These new provisions will not be brought into force for at least 12 months, so that the Charity Commission can discuss their impact with rehabilitation charities.

Once they are in force, charities may need to change the declarations which they ask new trustees to sign confirming that they are eligible to act.

Power to disqualify

The Charity Commission will have a new power to actively disqualify a person from serving as a charity trustee. It may only exercise this power if it is satisfied that the person is unfit to be a charity trustee, that disqualification is desirable in the public interest in order to protect public trust and confidence in charities and that one or more of a list of conditions has been satisfied. The conditions include:

  • being cautioned for certain offences which would trigger automatic disqualification if convicted;
  • being convicted overseas for certain offences which would trigger automatic disqualification if convicted in the United Kingdom;
  • HMRC has decided they are not a “fit and proper person” to be manager of a charity under tax legislation;
  • being involved in misconduct or mismanagement of a charity; or
  • any other past or continuing conduct, whether in relation to a charity or not, which the Commission considers may be damaging to public trust and confidence in charities.

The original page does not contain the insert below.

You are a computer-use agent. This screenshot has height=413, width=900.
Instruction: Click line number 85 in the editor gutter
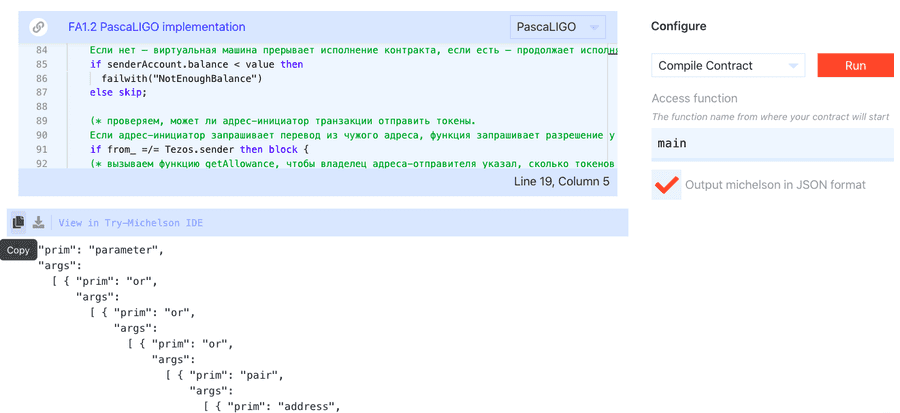pos(40,64)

While the Charity Commission originally estimated that this power would only be used in a handful of cases each year, it is drafted in extraordinarily broad terms, especially the final condition. The Charity Commission will consult on and publish guidance on how it will use the new power before it is brought into force: it published an initial policy paper in May 2015.

The Act contains detailed provisions about the disqualification process. The Commission will be able to suspend a trustee while it is considering whether to make an order. Disqualification can last for up to 15 years.

Implications of disqualification

The Act also alters the implications of disqualification. A person who is disqualified as a charity trustee will also be disqualified from holding a senior management position in a charity. If a person has been disqualified as a trustee, and they are involved in controlling or managing a corporate trustee which is itself the trustee of a charity, they will not be able to be involved in decisions about the charity’s administration.

Charity Commission powers

Official warnings

This is one of the most significant of the Charity Commission’s new powers. The Commission will be able to issue an “official warning” to charities or charity trustees where it believes there has been misconduct or mismanagement, or a breach of trust or duty. The Commission must give prior notice of its intention to issue a warning to the charity or its trustees, allowing them to make representations. While there is no minimum notice period on the face of the Act, in Parliament the Government Minister said that the Commission would normally give at least 14 days notice. The notice must specify what the Commission considers should be done to rectify the position, although the power cannot be used to issue directions to a charity.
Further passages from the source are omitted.